ブラシ洗浄処理が終了すると、基板処理装置100は、ブラシ洗浄後のリンス処理である後リンス処理を行う(図20のステップS30)。後リンス処理においては、前リンス処理と同様に、図19のステップS110〜S150の処理が行われる。これにより、後リンス処理が終了する。
後リンス処理が終了すると、吐出部20は、移動部155によって、退避位置に退避される(図17、図18)。これにより、基板処理装置100の洗浄動作が終了する。なお、上記の各処理において、洗浄部10、吐出部20、移動部155の動作は、制御部161によって制御される。
以上のような本実施形態に係る基板処理装置によれば、吐出部20は、第1位置61で処理液51の吐出を開始して、吐出を行いつつ第1位置61よりも回転軸a1に近い第2位置62へ移動されて第2位置62で吐出を続行する。処理液51は、吐出部20の吐出口21部分における流路22の軸23方向に沿って吐出口21から吐出されるため、第1位置61の吐出部20からは、処理領域S3の回転軌跡における第1領域71へ向けて吐出され、第2位置62の吐出部20からは、当該回転軌跡の第2領域72へ向けて吐出される。
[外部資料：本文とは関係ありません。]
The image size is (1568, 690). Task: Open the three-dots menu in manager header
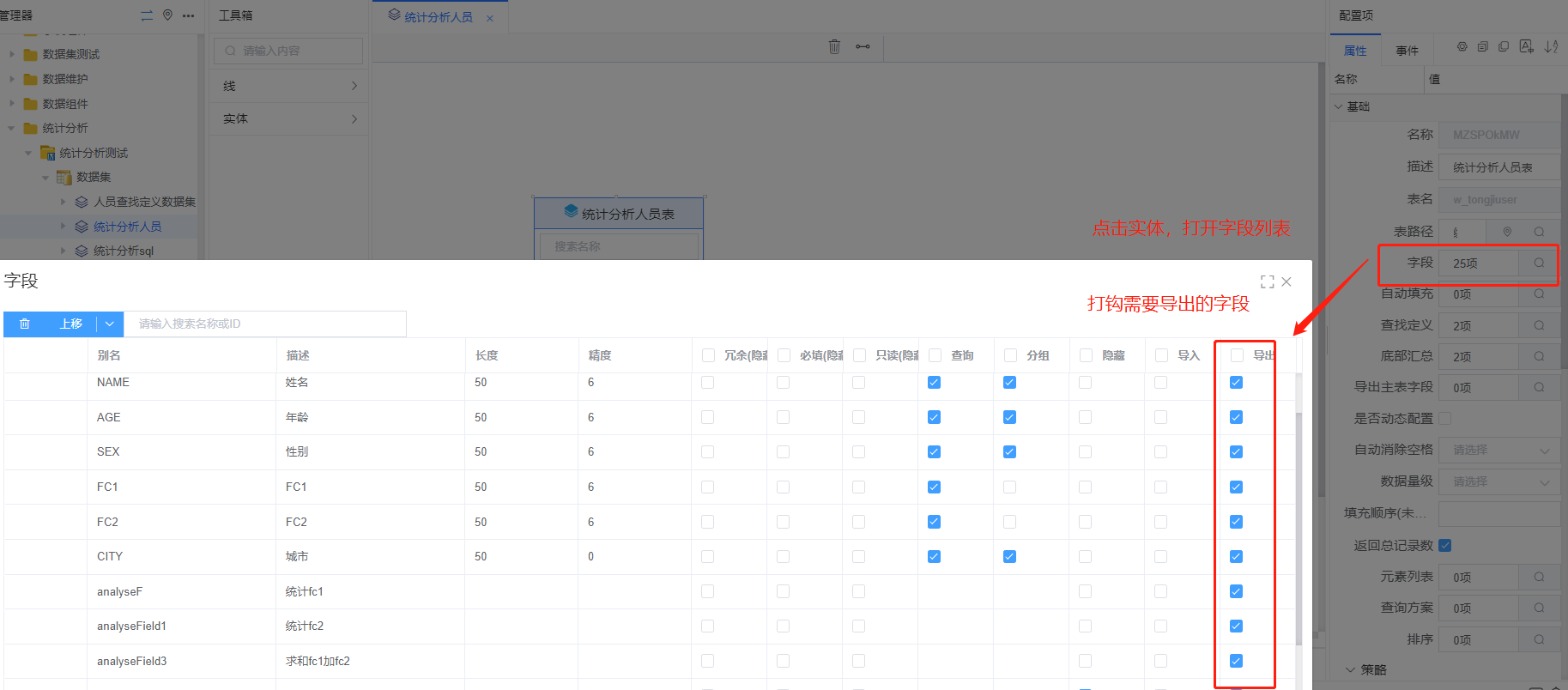pyautogui.click(x=188, y=15)
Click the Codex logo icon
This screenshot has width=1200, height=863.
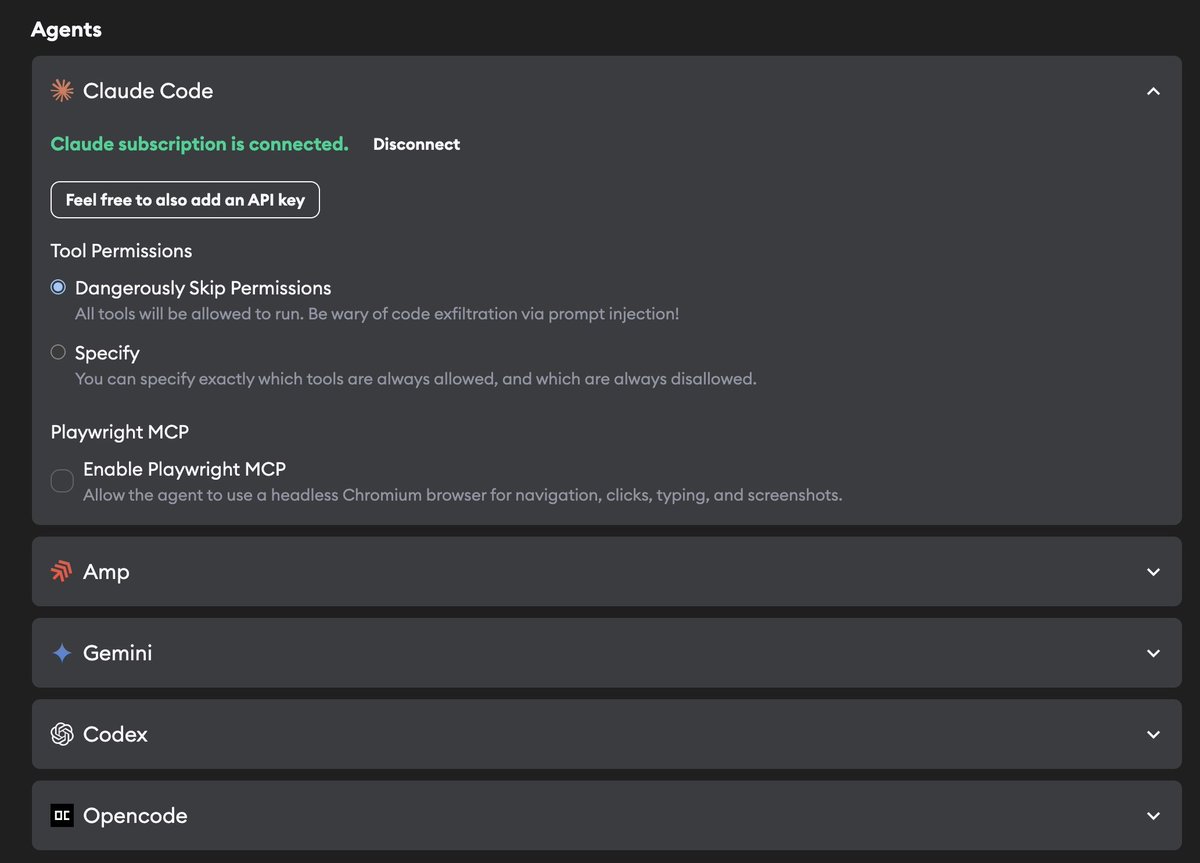coord(62,734)
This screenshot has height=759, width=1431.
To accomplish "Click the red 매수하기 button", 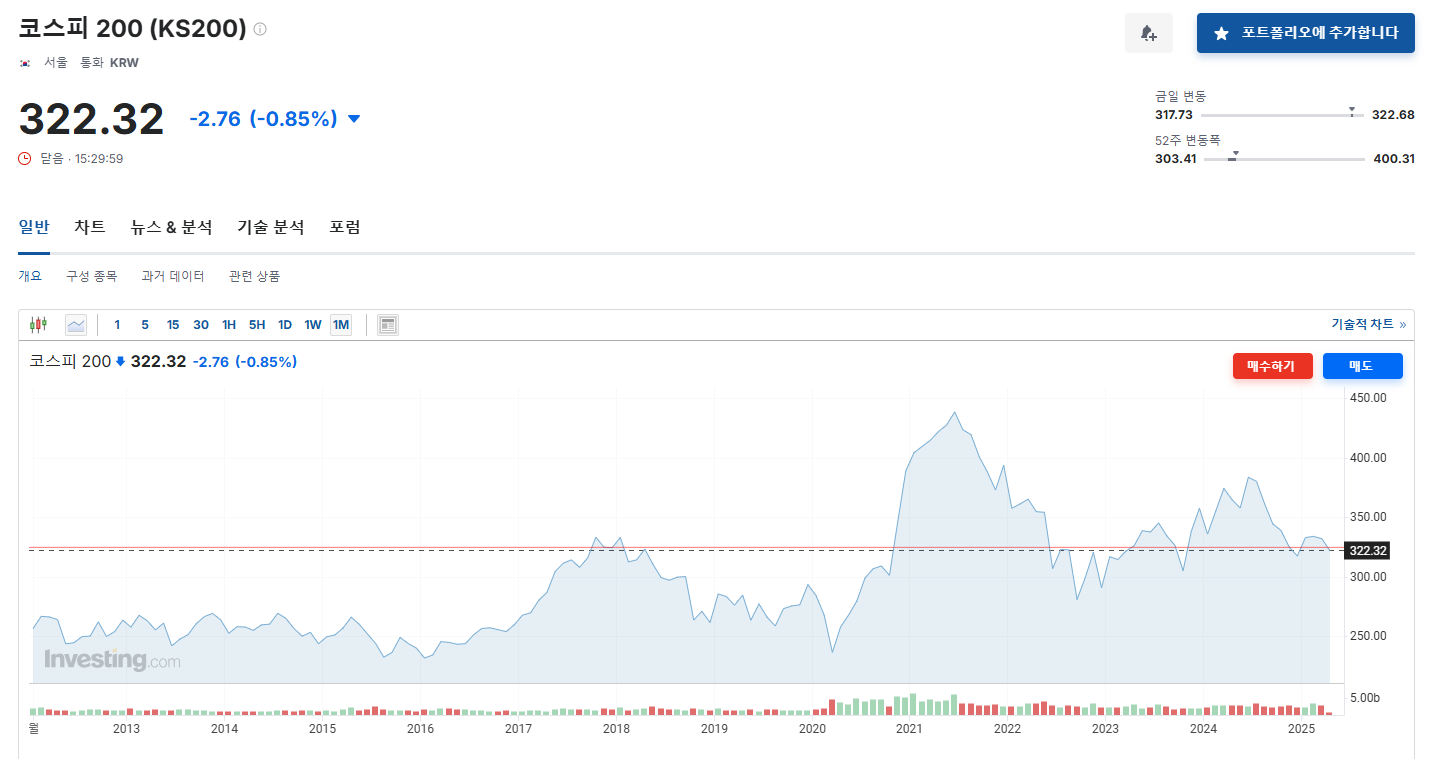I will (1272, 365).
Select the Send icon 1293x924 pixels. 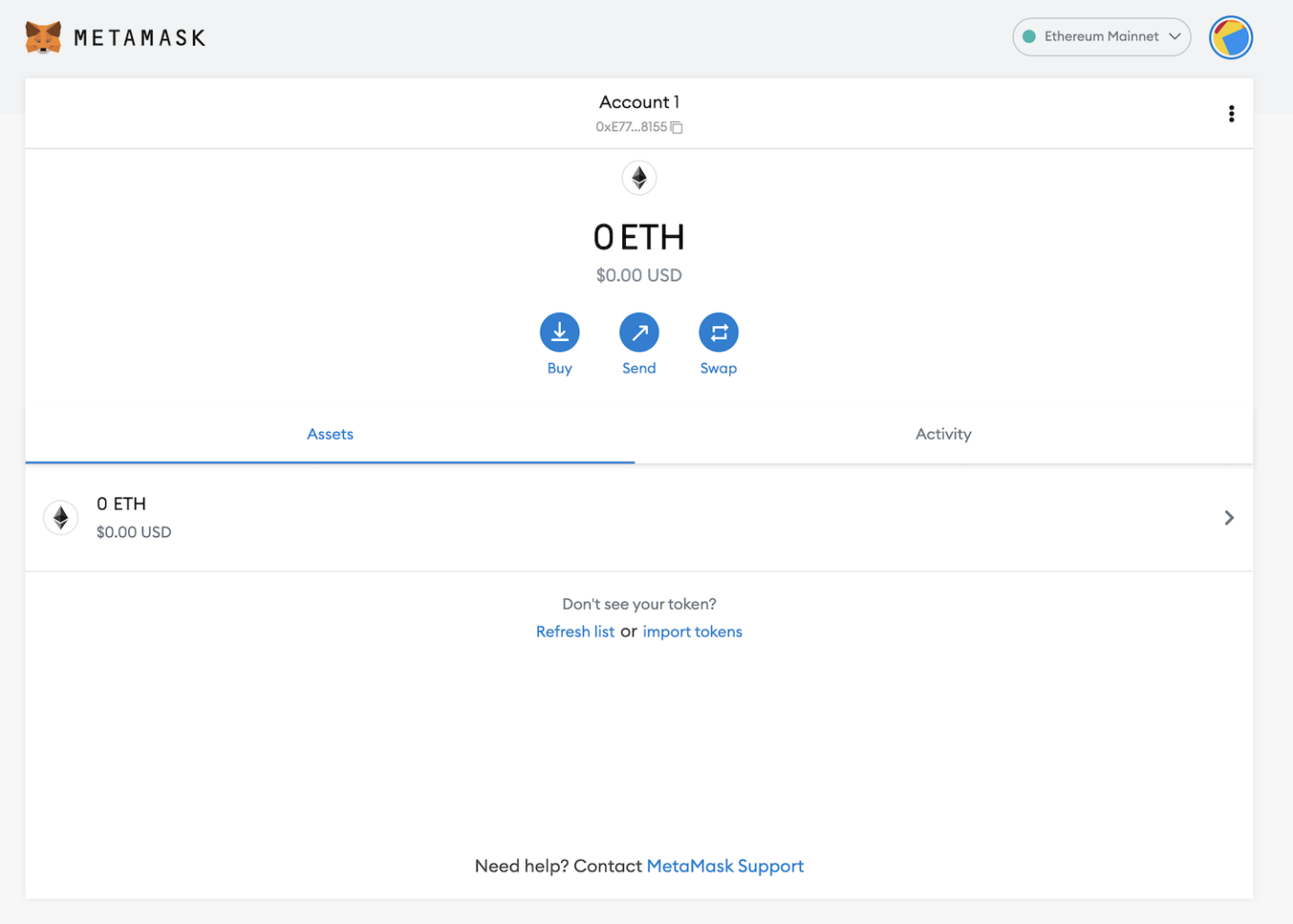click(x=638, y=332)
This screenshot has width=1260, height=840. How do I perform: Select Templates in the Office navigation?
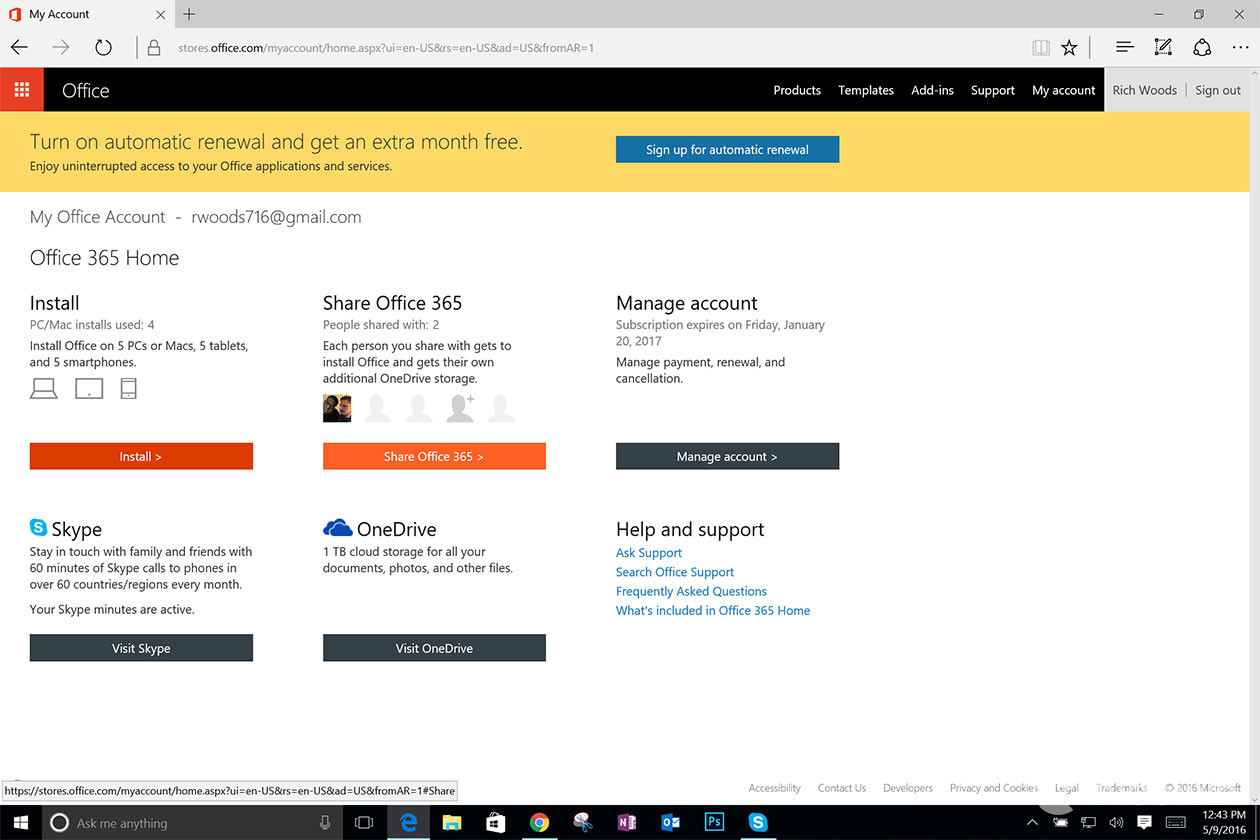(x=865, y=90)
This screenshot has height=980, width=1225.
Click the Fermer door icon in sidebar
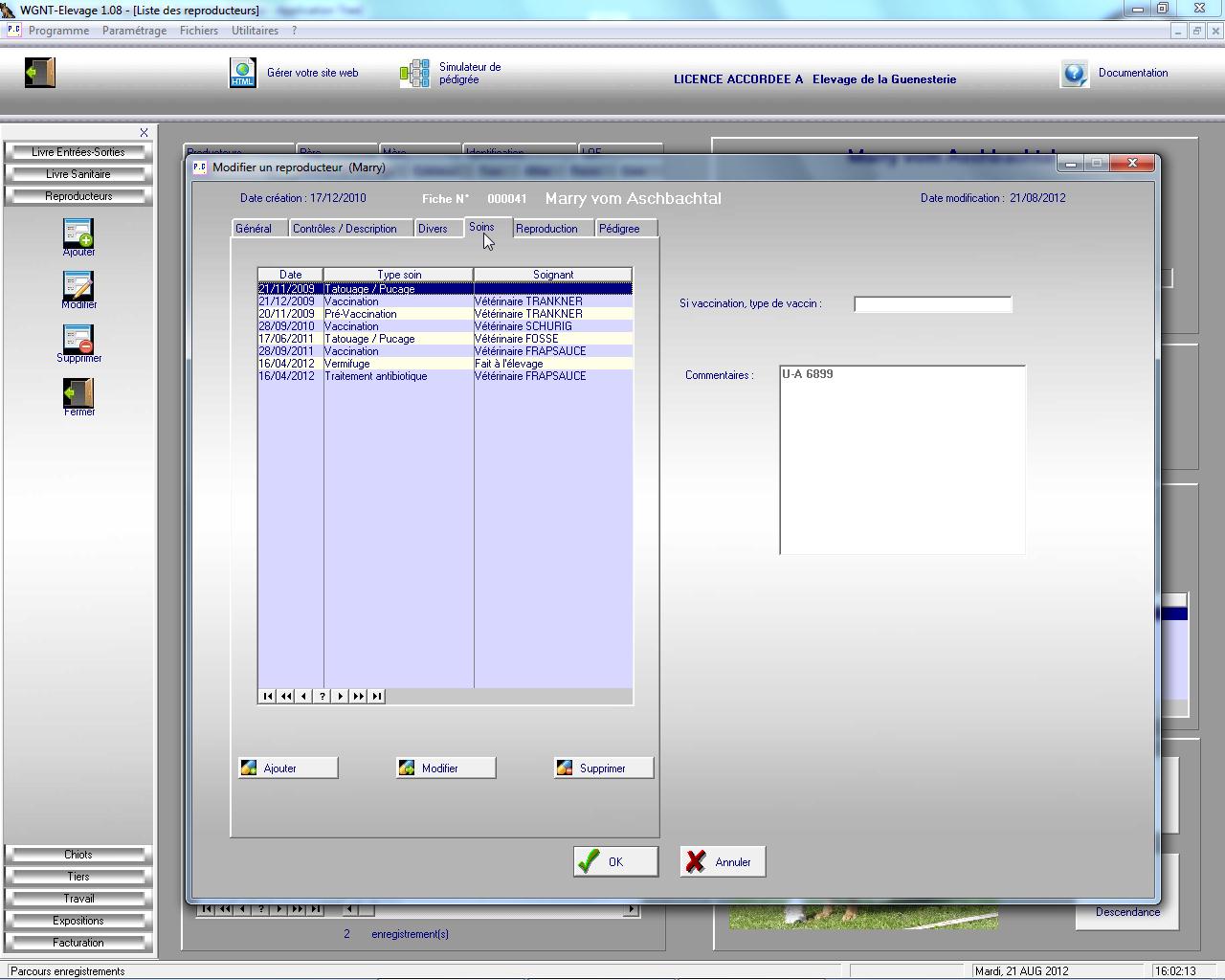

吐出開始時には、吐出を続行されている場合に比べて、吐出された処理液51の液柱形状が不安定であるため、第1領域71に向けて吐出された処理液51が第1領域71の周囲にも吐出される場合があるが、第1領域71は第2領域72よりも基板Wの周縁E1側の領域である。また、第2位置62への移動中および第2位置62における吐出動作中において、吐出部20は吐出動作を続行するため、処理液51は吐出開始時に比べて安定した液柱形状で吐出される。従って、基板Wの処理領域S3での液跳ね、あるいは、処理領域S3での拡がりによる非処理領域S4への処理液51の付着を抑制できる。また、処理液51は吐出部20によって基板Wに吐出されるので、スポンジ等から染み出させた処理液を基板Wに供給する場合に比べて大量の処理液を供給できる。従って、本発明によれば、処理領域S3をより確実に処理することもできる。
また、以上のような本実施形態に係る基板処理装置によれば、基板Wの周縁E1から第1領域71の中心81までの距離L11が、吐出口21の径φの半分以上の長さであるので、第1領域71に向けて吐出開始された不安定な液柱形状の処理液51が基板Wの周縁E1にも吐出されることが抑制される。従って、周縁E1での液跳ねによる非処理領域S4への処理液51の付着を抑制できる。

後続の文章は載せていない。